【帰ってきたアイドル親衛隊】結婚披露宴のバイトに入れなかったことを一緒に悔しがってくれた渡辺徹 (1/2ページ)
アイドルはどんなキッカケで誕生するか誰にもわからない。ひょんなキッカケでアイドルとしてブレークすることもある。そこで1972年からスタートした人気ドラマ『太陽にほえろ!』(日本テレビ系)に注目してみることにした。この番組に登場した若手刑事のほとんどが泥臭い男っぽい人が多く、アイドル的な存在になる人はいなかった感じだが、81年に登場した新人刑事が、これまでの流れを大きく変えた。それが渡辺徹である。熱血漢の若者で、高校時代にラグビーをやっていた理由で、ニックネームは「ラガー」となった。
世間では、この『太陽にほえろ!』をキッカケに渡辺徹が注目されるようになったのだが、実は私は『太陽にほえろ!』をリアルタイムで見ていなかったので、渡辺人気がピンとこなかった。当時の私はというと、金曜日の20時は『ワールドプロレスリング』に夢中になっていた。さらに言うと19時半から『宇宙刑事シリーズ(ギャバン・シャリバン・シャイダー)』、21時からは『ザ・ハングマン』、22時からは『必殺シリーズ』を見ていた。この時間帯を男のテレ朝タイムと私は勝手に言っていた。

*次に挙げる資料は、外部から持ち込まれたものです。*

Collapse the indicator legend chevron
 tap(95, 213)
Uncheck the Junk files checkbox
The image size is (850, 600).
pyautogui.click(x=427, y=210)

話しは横道に逸れてしまったが、それだけ渡辺の人気のすごさから遠ざかっていたのが現実である。そんな渡辺をしっかり認識して意識して見るようになったのは、82年4月に『彼(ライバル)』で歌手デビューした頃である。立て続けに2枚目のシングル『約束』を発売し、歌番組には欠かせない存在になっていた。当時は『ザ・ベストテン』(TBS系)の出待ちや『ザ・トップテン』(日本テレビ系)の観覧で渡辺を観る機会はあったが、話しをしたこともなかった。渡辺には俳優独特のオーラがあり、目の前にいても話しかけることもできず、ずっと見とれて帰る姿を見守るような感じが続いた。
すっかり歌手としても貫禄が出てきて、役者としても人気も高くなっていた頃の1987年10月に、ドラマでの共演をキッカケに交際をしていた榊原郁恵と結婚した。結婚披露宴はテレビ中継がされるほどの注目度で、まだ食えなかった私は、当時その会場でアルバイトをしていたのである。